Dict keys equality

Why are the keys of Dict not equal? Why do I need to actually collect them?

julia> a = Dict(Symbol(i) => i for i = 1:5)
Dict{Symbol,Int64} with 5 entries:
  Symbol("1") => 1
  Symbol("2") => 2
  Symbol("4") => 4
  Symbol("3") => 3
  Symbol("5") => 5

julia> b = Dict(Symbol(i) => i for i = 1:5)
Dict{Symbol,Int64} with 5 entries:
  Symbol("1") => 1
  Symbol("2") => 2
  Symbol("4") => 4
  Symbol("3") => 3
  Symbol("5") => 5

julia> keys(a) == keys(b)
false

julia> collect(keys(a)) == collect(keys(b))
true

Using @edit keys(a) == keys(b) we can see that this falls back to x === y which is false because they are not the same object. Defining a method

Base.:(==)(a::Base.KeyIterator, b::Base.KeyIterator) = a.dict == b.dict

should do the trick. Same could be applied to ValueIterator. Perhaps you could make a PR?
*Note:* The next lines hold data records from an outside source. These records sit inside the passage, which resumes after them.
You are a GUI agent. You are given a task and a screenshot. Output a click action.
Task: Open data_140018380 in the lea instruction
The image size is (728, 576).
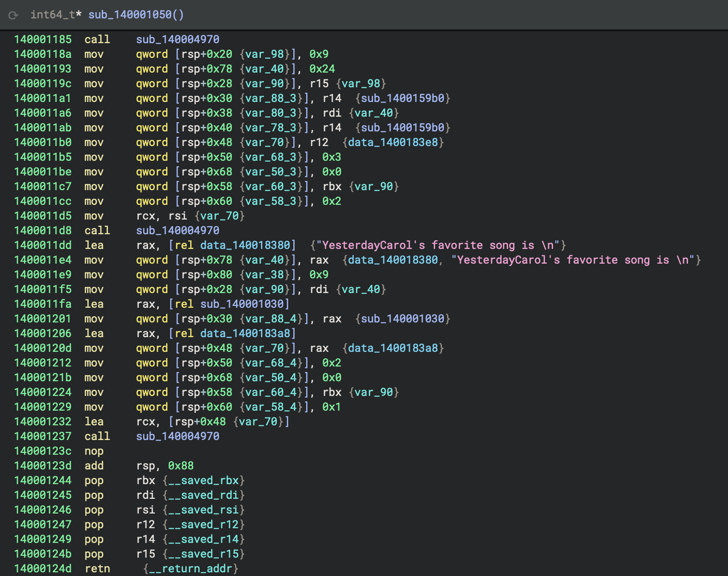coord(245,245)
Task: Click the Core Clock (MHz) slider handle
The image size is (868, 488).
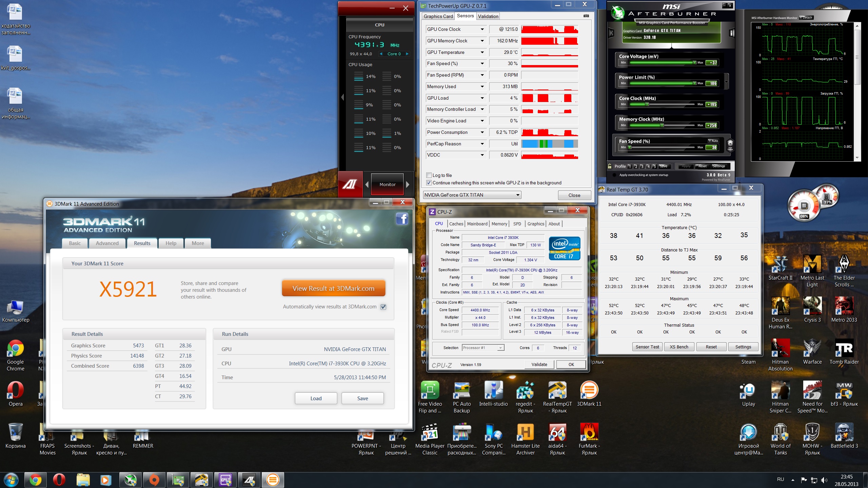Action: 647,104
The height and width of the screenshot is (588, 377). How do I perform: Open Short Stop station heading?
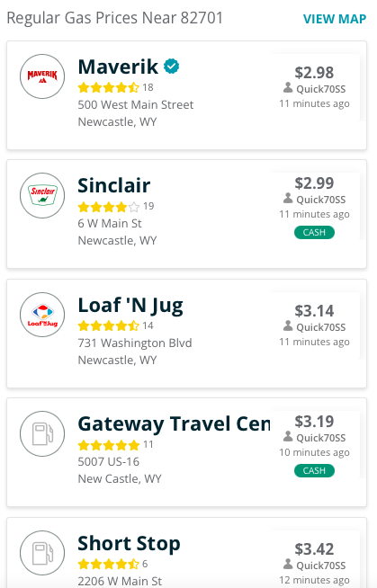(x=129, y=543)
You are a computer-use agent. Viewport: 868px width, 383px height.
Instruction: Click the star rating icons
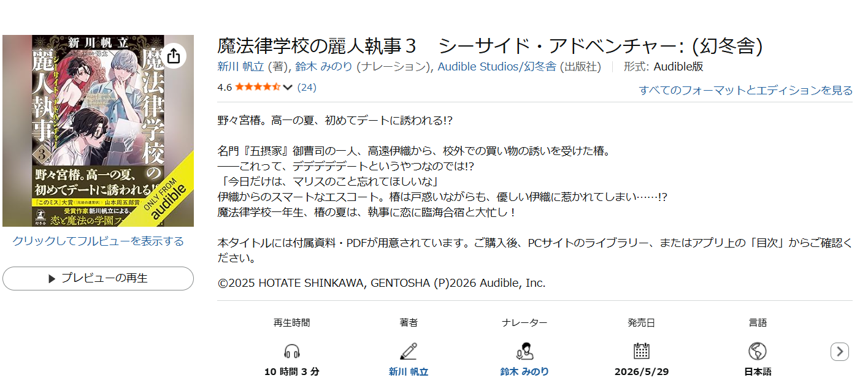click(258, 87)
Defining the method to be equivalent to a.dict == b.dict would be confusing IMHO, since you would expect it to also work when dicts are not equal. The definition should be more involved: when dicts are not equal, it should check whether all keys are equal. I’m not sure this can be done efficiently, since the order is not defined, but isempty(symdiff(a, b)) would work.

Yes, sorry, I was confused about what the dict contained. It is a bit more involved indeed.

Yes I’ve been thinking about this one too - I think it’s useful to see if the keys of any two Associatives are the same up to ordering.

My two cents are that if collect(keys(a)) == collect(keys(b)) is true then keys(a) == keys(b) should also be true. I also might be missing the point.

If you call collect, then the order matters (so if two dictionaries had the same keys but stored internally in a different order, the keys would not be seen to be equal, while IMO opinion you usually ask this question when you just care that haskey returns the same for both collections, and not about the order)

2 Likes

So yes you are correct - but I think it should return true in a wider range of cases than that.

collect replaced with Set?

Well, Set is just a Dict with empty values, no? So we’re back at comparing keys.

I see…! yes, I agree with you.

I thought that by definition, if a Dict has the same keys then their order must also be the same…?

This?


function same_keys(dicts...)
    for d1 in dicts, k1 in keys(d1), d2 in setdiff(dicts, d1)
        (k1 in keys(d2)) || return false
    end
    return true
end

d1 = Dict(:a => rand(), :b => rand())
d2 = Dict(:a => rand(), :b => rand())
d3 = Dict(:a => rand(), :b => rand())
d4 = Dict(:a => rand(), :b => rand(), :r => rand())
same_keys(d1, d2, d3, d4)

I suspect it’s faster to compare the lengths of the dictionaries rather than testing set membership in both directions. I’d propose something like this:

Base.:(==)(a::Base.KeyIterator, b::Base.KeyIterator) = length(a)==length(b) && all(k->in(k,b), a)
2 Likes

Yep, that would be really useful.

However, note that Dict is just one type of Associative and sometimes the question will be asked is: do two Associatives of different types have the same set of keys? Not sure that keys(a) == keys(b) could ever cover all cases if some Associatives just store their keys as a vector or a tuple, say.

One solution would be to make all the different KeyIterator objects subtypes of AbstractSet and make sure that they all have length, in, etc. Then it would be possible to define a general method for ==(a::AbstractSet, b::AbstractSet), if that does not exist already.

(It might be necessary to write faster methods for special cases to get reasonable performance, but that’s a separate issue.)

This makes sense to me. Why wouldn’t keys(dict) be an AbstractSet? It implements the entire (immutable) Set interface in a reasonable complexity. Sets are basically implemented as a view over the keys of a dictionary anyway.

Though an edge case, this solution may not always work:

julia> Base.:(==)(a::Base.KeyIterator, b::Base.KeyIterator) = length(a)==length(b) && all(k->in(k,b), a)

julia> p = [1]
1-element Array{Int64,1}:
 1

julia> a = ObjectIdDict(p=>1, [1]=>1)
ObjectIdDict with 2 entries:
  [1] => 1
  [1] => 1

julia> b = Dict(p=>1, [2]=>1)
Dict{Array{Int64,1},Int64} with 2 entries:
  [2] => 1
  [1] => 1

julia> keys(a) == keys(b)
true

julia> keys(b) == keys(a)
false

We may need to better treat the equation operation if we don’t restrict the definition to KeyIterator{Dict{T, S}}

1 Like